The project dealt with the development of inhalable and oral formulations of anakinra for the treatment of inflammation in cystic fibrosis (CF).

In a first step, a respirable dry powder of anakinra was obtained which demonstrated in vitro optimal properties in terms of preservation of the protein activity and stability over time at room temperature. In vivo studies on healthy and CF mice infected with typical pathogens, such as Aspergillus fumigatus or Pseudomonas aeruginosa, proved that single administration of the Anakinra dry powder, over a week of treatment, was more effective than daily Kineret or standard anakinra, at concentrations four times lower than the systemic dose. In addition, Anakinra administered via the pulmonary route was safer as it did not cause peripheral neutropenia, a known side effect of Kineret treatment, which is evident after repeated systemic administration. Pharmacokinetic studies have shown that this effect is also the result of a lower blood concentration of the protein when delivered to the lungs.

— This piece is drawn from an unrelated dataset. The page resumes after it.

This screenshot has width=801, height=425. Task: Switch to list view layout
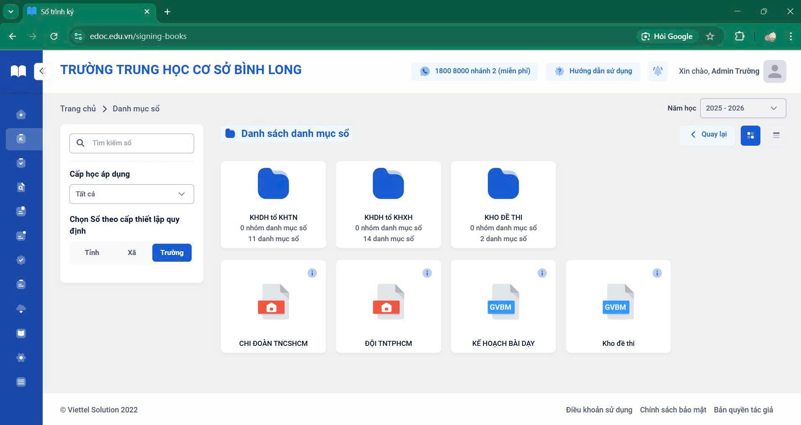(x=776, y=136)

In the second phase of the project, an oral preparation of anakinra was obtained, with high stability when stored and in the gastric environment. In vivo studies on the same animal models confirmed the activity of the protein delivered through the oral route. Efficacy studies are still ongoing to confirm these observations.

Hence, both approaches show high potential. However, these results have to be confirmed in more advanced models of the disease. It should be noted that the preparations were designed to be industrially transferable to facilitate a rapid development process.

The results obtained with the inhaled formulation have been the subject of a patent application.